If you are trying to keep your head more steady, I'd give you a feel of making the left shoulder down down MUCH earlier in the backswing. Think DOWN with the left shoulder immediately away from the ball. It will help with the pivot, making it more "compact" and it will help your head position. All the best.
Worked some with this today at the range. It almost feels too compact. I started thinking about this and tended to neglect a complete pivot and struggled making solid contact.
I think that your head is moving forward in the downswing because it's moving back in the backswing. It looks to be in a good position at impact.
I agree with VJ. If you're interested in limiting the forward move, limit the backward move; you're just moving your head back to where it was at address. But if it's just an aesthetic thing, and not something that's adversely affecting your swing, I'd consider leaving it alone.

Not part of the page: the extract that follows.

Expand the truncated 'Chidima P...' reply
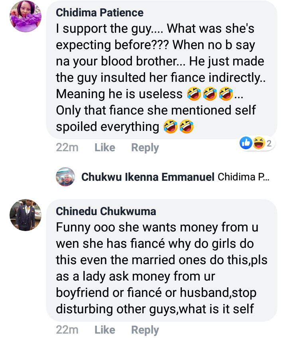Screen dimensions: 287x338 tap(244, 177)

My old swing had a bunch of movement away from the ball and then even more forward on the downswing. I think the forward movement was a compensation for a high ball flight and the flip that had resurfaced. Thank you for the reassurance that it's not imperative to have a still head. I will stay with the little motion I have now and see what happens.
Looks good, maybe a touch more axis tilt would help limit the head moving foward, tail bone ahead of neckbone. Fine tuning, without destroying what you have achieved so far. Kevin can get you there. Nice job.
I'm with you on the axis tilt. It is so easy to do in practice swings without a ball. But, once there is a ball there, I can feel the old swing tendencies before I even start the backswing. I have noticed that I really need to get the hands going forward to get any axis tilt at all.
It's too bad I'm on the left coast and far away from the Manzella "crew", I bet these changes would take less time if I could spend some time with any of them.
I agree, good stuff. Sounds like you're working hard.
Better than hardly working. Spending a lot of money on range balls for sure.
Thanks again to everyone for all the advice.
Struggled today at the range some. Was hitting pull draws or push fades and nothing "down the middle" at my target. If I concentrated on holding the twistaway I'd hit the pull hook. If I relaxed the twistaway I'd hit the push fade.
I have an idea, but not too sure about the clubface and path conditions causing this. Are they related--meaning same path but differing clubface orientation or some other combination?